对策:面向新规要求,网络运营者需要从组织、制度、技术、应急四个维度系统提升。
第一,突出关键信息基础设施“重点保护”。
对照法律要求完善网络安全管理机构设置,明确负责人和岗位职责,建立覆盖规划、建设、采购、运行、内控的全周期管理机制,强化供应链安全审查与准入管理,推动安全与业务同部署、同规划、同建设。
第二,健全内容安全风险防控体系。
平台应完善巡查发现、快速处置、复核申诉、证据留存、报告协同等流程,提升对重点领域、重点时段、重点账号的分级管理能力;同时加强员工与生态合作方合规培训,推动MCN机构、主播及内容生产链条各环节明确红线和责任。
第三,补齐数据泄露防控与事件响应短板。
围绕数据资产梳理、分类分级、权限管理、日志审计、加密保护、漏洞治理等关键措施建立标准化制度,并将重大风险纳入常态化排查;结合相关事件报告管理要求,建立应急预案与报告机制,定期开展演练,提高快速发现、定位、隔离、止损和恢复能力。
第四,构建“三位一体”协同合规架构。
将网络安全合规与数据安全、个人信息保护统筹纳入企业治理体系,形成统一的合规职责分工、制度体系和审计评估机制,避免制度割裂、责任空转。
第五,前置布局人工智能安全治理。
在应用上线、模型训练、内容生成与分发等环节建立风险评估与安全控制,强化数据来源合规、输出内容安全审核与可追溯管理,推动技术创新在法治轨道上运行。
前景:随着修改后的网络安全法实施,网络安全治理将更加强调“以重点带全局、以责任促落实、以协同增效能”。
可以预期,执法与监管将更聚焦关键领域、重大风险和典型问题,企业合规投入与治理能力将成为核心竞争力之一。
对产业发展而言,安全要求的强化并非“加码负担”,而是推动市场主体提升基础能力、优化治理结构、减少系统性风险的重要机制。
通过更明确的责任体系与更有力的法治保障,我国网络空间安全底座有望进一步夯实,为数字经济高质量发展提供长期稳定的制度支撑。
新修改的网络安全法标志着我国网络法治建设迈入新阶段。
这部法律既保持了网络安全工作的全面性和基础性,又根据新形势作出了有针对性的完善,充分体现了我国网络安全工作的系统性和科学性。

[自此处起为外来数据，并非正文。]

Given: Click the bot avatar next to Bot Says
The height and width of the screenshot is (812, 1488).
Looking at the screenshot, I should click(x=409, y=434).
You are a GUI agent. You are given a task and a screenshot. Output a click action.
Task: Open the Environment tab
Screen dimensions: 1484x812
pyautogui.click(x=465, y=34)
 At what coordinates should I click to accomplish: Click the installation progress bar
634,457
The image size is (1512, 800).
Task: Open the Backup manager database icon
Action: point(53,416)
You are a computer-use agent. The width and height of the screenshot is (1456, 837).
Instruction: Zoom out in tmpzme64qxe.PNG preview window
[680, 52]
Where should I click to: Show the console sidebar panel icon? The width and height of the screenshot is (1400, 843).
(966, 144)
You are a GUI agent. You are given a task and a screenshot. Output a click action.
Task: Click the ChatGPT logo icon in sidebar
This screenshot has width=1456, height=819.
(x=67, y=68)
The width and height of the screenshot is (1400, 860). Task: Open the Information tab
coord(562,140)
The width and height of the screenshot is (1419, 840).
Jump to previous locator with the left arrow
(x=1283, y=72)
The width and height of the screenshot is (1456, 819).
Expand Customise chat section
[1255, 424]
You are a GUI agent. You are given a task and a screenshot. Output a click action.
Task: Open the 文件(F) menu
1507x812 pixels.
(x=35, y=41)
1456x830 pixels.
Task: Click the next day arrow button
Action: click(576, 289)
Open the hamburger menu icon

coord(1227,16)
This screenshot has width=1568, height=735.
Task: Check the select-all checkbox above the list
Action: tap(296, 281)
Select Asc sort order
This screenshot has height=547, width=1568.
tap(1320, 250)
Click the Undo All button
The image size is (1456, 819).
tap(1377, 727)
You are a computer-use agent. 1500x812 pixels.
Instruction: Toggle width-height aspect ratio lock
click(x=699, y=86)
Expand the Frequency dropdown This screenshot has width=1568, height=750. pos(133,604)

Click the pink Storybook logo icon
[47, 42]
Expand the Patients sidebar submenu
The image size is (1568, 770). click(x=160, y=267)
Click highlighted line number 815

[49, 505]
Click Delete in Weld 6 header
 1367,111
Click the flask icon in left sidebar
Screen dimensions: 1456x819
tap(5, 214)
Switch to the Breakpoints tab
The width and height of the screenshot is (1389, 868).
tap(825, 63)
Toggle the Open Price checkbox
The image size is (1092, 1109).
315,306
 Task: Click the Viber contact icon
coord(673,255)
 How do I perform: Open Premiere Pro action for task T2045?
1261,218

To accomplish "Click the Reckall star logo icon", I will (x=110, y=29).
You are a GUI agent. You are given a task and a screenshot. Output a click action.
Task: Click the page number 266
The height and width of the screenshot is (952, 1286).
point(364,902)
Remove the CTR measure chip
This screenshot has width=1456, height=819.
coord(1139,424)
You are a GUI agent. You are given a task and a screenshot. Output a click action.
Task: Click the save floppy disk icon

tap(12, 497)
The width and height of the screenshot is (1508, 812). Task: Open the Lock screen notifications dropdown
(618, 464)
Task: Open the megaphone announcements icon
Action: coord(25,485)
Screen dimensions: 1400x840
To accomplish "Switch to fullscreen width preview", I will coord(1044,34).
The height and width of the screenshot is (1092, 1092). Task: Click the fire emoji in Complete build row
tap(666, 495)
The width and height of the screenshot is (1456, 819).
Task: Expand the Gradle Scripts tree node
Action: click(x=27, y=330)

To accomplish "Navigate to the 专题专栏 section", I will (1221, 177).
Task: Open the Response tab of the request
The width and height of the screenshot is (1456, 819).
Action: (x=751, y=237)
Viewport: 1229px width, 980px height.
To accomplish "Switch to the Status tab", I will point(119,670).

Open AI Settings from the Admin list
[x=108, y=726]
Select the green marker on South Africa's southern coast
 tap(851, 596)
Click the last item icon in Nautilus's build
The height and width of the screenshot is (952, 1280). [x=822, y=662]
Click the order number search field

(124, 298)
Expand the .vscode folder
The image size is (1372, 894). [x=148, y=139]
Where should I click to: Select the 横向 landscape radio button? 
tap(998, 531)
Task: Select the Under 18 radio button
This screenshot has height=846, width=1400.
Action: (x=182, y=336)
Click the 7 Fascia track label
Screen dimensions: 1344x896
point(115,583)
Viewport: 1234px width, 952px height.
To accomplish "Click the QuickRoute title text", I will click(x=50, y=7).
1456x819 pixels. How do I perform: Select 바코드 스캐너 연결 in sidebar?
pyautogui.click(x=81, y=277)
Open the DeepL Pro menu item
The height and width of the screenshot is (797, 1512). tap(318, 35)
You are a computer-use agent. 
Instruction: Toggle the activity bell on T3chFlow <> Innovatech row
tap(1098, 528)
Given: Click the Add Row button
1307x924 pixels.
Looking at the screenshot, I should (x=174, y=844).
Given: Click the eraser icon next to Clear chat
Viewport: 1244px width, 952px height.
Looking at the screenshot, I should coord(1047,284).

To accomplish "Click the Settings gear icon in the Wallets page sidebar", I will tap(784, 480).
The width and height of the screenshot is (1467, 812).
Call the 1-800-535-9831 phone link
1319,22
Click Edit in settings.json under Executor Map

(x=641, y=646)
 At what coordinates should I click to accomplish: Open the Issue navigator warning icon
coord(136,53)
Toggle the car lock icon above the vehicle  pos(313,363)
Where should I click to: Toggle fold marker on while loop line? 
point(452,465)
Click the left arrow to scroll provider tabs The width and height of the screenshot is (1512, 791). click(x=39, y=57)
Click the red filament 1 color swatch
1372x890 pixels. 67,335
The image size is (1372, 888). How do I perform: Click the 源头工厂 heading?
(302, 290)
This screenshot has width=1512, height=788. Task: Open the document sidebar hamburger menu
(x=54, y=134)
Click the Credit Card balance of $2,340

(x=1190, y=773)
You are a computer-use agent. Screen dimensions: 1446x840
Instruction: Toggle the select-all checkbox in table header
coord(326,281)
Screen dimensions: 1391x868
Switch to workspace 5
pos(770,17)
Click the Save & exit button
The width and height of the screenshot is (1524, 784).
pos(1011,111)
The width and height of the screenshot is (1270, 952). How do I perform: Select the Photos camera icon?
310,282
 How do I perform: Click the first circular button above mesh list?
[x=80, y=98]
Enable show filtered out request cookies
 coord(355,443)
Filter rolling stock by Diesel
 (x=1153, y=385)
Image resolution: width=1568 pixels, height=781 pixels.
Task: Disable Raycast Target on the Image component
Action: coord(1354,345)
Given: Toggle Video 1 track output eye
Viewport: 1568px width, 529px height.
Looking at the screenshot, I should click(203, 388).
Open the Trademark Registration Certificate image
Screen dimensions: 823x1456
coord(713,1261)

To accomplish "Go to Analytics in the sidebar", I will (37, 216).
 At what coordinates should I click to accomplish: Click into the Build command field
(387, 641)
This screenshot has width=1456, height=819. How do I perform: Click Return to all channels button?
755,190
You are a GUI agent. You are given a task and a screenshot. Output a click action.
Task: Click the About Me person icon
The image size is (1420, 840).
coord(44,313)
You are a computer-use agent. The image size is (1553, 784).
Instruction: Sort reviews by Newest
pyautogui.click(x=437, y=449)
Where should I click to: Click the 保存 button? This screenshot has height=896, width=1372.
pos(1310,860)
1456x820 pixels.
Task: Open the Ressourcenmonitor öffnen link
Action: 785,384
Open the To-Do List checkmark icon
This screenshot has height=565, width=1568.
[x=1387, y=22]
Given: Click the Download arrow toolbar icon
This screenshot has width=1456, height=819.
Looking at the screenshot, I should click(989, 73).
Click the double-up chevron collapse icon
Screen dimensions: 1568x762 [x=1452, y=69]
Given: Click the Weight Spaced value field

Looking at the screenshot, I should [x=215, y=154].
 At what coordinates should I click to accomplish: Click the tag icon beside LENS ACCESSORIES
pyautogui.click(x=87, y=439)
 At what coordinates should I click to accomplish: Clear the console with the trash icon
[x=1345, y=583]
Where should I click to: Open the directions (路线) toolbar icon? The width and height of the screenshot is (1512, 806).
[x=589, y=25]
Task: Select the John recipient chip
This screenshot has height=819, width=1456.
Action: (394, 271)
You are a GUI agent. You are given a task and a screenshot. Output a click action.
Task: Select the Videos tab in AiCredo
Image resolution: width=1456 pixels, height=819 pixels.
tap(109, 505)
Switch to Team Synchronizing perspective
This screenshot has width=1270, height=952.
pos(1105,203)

对于政府部门而言,要加强执法协调,形成监管合力;对于企业而言,要深入学习领会修改内容,主动适应新的法律要求,将网络安全防护能力建设作为核心竞争力;对于全社会而言,要共同参与网络安全建设,维护清朗的网络空间。
只有坚持依法治网,才能为数字经济发展提供坚实的法治保障,为建设网络强国贡献更大力量。